This is one of the bits we can play with and see if it needs tweaking. In theory you should be able to do quite a bit, and remember because of the Principle of Narrative Truth, you do what you want, it's the level of success that determines things like how long it takes, whether the bad guys get a hit on you etc. 

I'll add the complications in another post tomorrow, but hopefully that gives you something to think about. Feel free to start throwing ideas round. If you are thinking ahead to possible WotBS, then also go and get the free campaign Player's Guide - it gives a bit of background and some ideas for characters/motivations that would be suitable.

EN World D&D / RPG News: The world's premier fan community for Dungeons & Dragons news and more!  (link is on left hand side)


----------



## Maidhc O Casain (May 19, 2010)

I'm thinking it would be cool to play a knife specialist. I've always liked the idea, but it's really hard to make small blades stack up against the big ones in traditional D&D. Now might be my chance.

Buckle knives, throwing knives, stilettos, butterfly knives, bowie knives, spring blades, straight razors, the Ilbarsi knife from Thieves World - if it's too short to be a sword, this guy is an expert.


----------



## Dr Simon (May 19, 2010)

I'd still like to go with an earth mage of some kind, kind of capable of taking on an aspect of stone to fight with fists, or of pulling up earth as a shield, major weakness would be if he's not touching the ground. I'll see if I can get anything in this new format.


----------



## GlassEye (May 19, 2010)

FYI, I'm very interested but this summer looks to be pretty busy for me so I haven't decided yet if I'm going to put my name in the pot.


----------



## grufflehead (May 19, 2010)

GlassEye, you are always welcome. Keep an eye on the thread and if you decide before we start that you want in, I'll figure something out.

For everyone else, here's a little about those complications I told you about...

- Each 'scene' (determined by me) has a Hero. I'll pick somebody at random, and this scene is their moment in the spotlight. While you are the Hero, you can add an extra detail to your actions. Each scene also has a Judge - again we'll start at random. The judge has power of veto over ANYTHING in the game, including the GM! I can veto a player's action or a detail, as can the Judge, but the Judge can also take a red pen through something I've done if they think it is dramatically appropriate. Not sure how that is going to work, but we'll find out. At the end of the scene, these 2 roles move onto someone else.

◆ To do ◆
[1] Copy out, character for character, the rows from the one containing "Screen dimensions: 472x1024" through the one containing "Action: 191,575", including both of those rows.
[2] Continue the role-playing game thread from the point where it stops.
The role-playing game thread and the rows that follow it come from unrelated sources.

◆ Input rows ◆

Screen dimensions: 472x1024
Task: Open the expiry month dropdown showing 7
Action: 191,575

* * *

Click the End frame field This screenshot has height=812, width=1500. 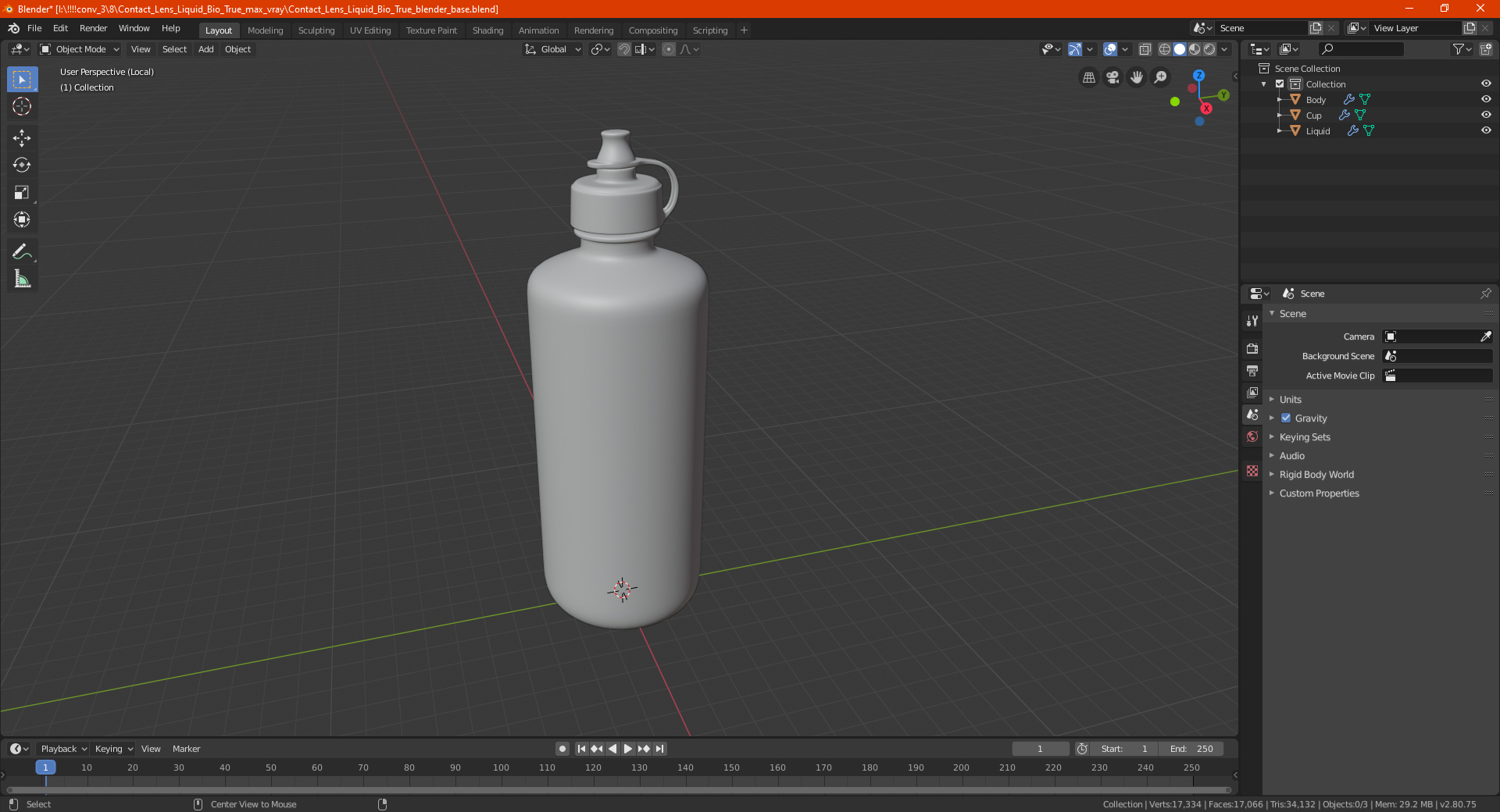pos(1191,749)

...

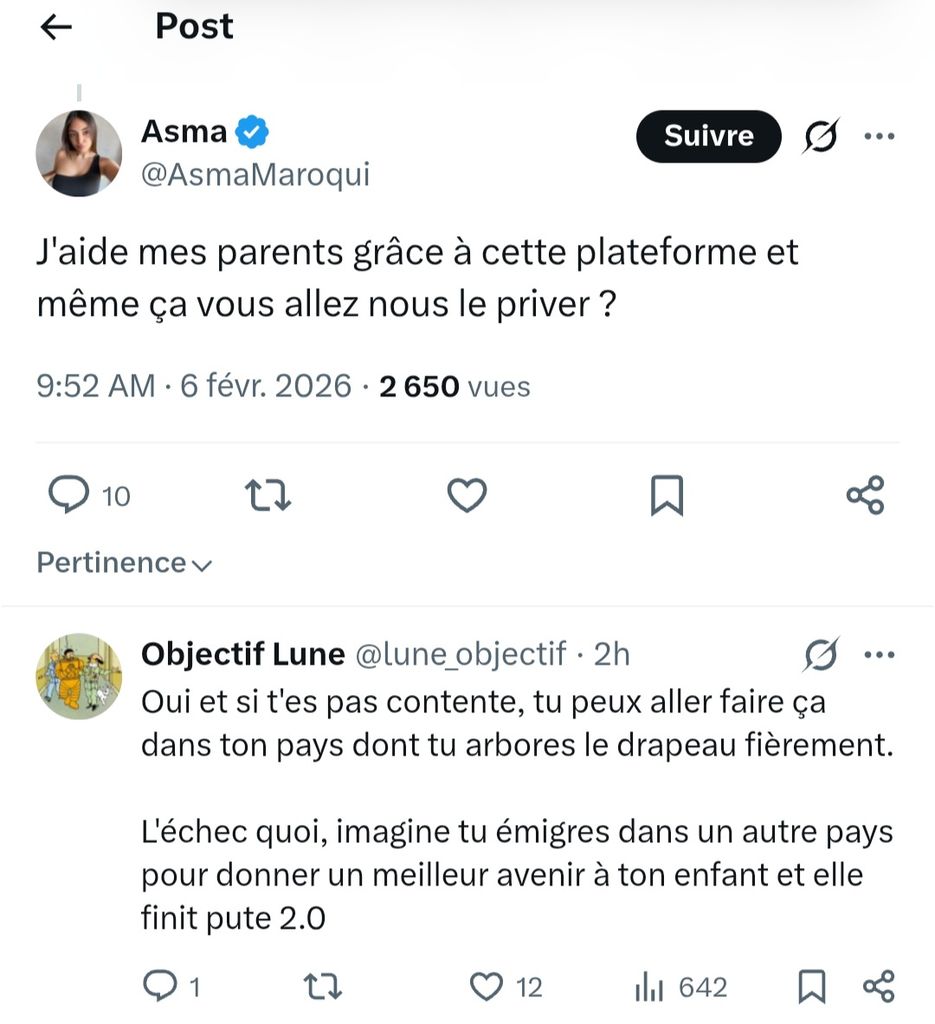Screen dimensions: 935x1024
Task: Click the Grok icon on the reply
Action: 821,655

◆ Responses for each task ◆
[1]
Screen dimensions: 472x1024
Task: Open the expiry month dropdown showing 7
Action: 191,575

[2]
- The BUDO rules have a section on equipment, which I'm afraid I'm having trouble figuring all the intricacies of. Remember, in Wushu you are assumed to have all the stuff you need to be who you are. Want to have a character who is decked out in full mail with a huge axe? Fine. Want one who wears only a loincloth. Equally fine. I've decided each player will get a pool of 'karma' dice. Treat these as equipment, sudden moments of happenstance in your favour, pretty much anything you want. In any action you can draw on your karma pool to add 1 dice to your details cap. It has to be thematically appropriate to your character or part of a very good description or it may be vetoed. The pool regains 1 dice per scene. Extra dice may be awarded by me or the Judge for particularly noteworthy play! Also, on occasion you may find 'loot' - this will be treated as a free 1 dice, but the item will be specified so will be more limited in scope.

- like Wushu, any round where you are attempting to overcome a challenge, you must divide your dice into effectively 'attack' and 'defend'. If you don't get 1 success on defense then you lose a point of Ki/Chi. Instead of a flat 3 Ki, you have a pool of 9 Ki which you must assign between your 3 traits - the lost point of Ki comes off the pool linked to the trait which you were 'testing' So in a fight it will be Physical, but in a contest of wills it might Social, trying to solve a puzzle it would be Mental.

If you lose all your Ki in one stat you are out of the game - incapacitated in some way. Lose all your Ki and you are open to the coup de grace from the bad guy! However, in any situation where you would lose Ki, you may, if you choose, opt to take a 'setback' against that trait instead. Setbacks LOWER your details cap by 1 AND in future turns, against a lieutenant or boss bad guy, they may, if they are able, try to exploit your setback. This nets them a bonus dice. They may also choose to take setbacks, and so you can use them to your advantage. For example, a character fails to defend against a bad guy and takes a physical setback. Next turn he describes limping due to the cut he suffered in his leg. On the bad guy's turn, he might narrate striking at the injury to get an extra detail. You can have as many setbacks against a trait as your base value. Once you reach that point, the only thing you can do with that trait is activate your style (ie character concept) which ALWAYS allows you 1 dice if you use it.


----------



## grufflehead (May 20, 2010)

Has anybody had any flashes of inspiration regarding characters? Mowgli and Dr Simon have outlined roughly what sort of PC they fancy; what about the others? Anybody got as far as putting some numbers down - might help the others if one of you puts up something to stimulate ideas.

And how do people find the extra rules? Any queries about what I have posted? Anybody gone and bought the rules?


----------



## Songdragon (May 21, 2010)

I am not too sure on the extra rules. They seem to add more unneeded complication. That said, I have not actually tried it, I am willing to give it a go and see how it actually plays.

Question about the traits:
Do they start at 1 and add to them, or at 0 and add to that.? (With the below, I assume it is 0+points)
Also, do skills have 6 points to put them as well or do they cound as 1s?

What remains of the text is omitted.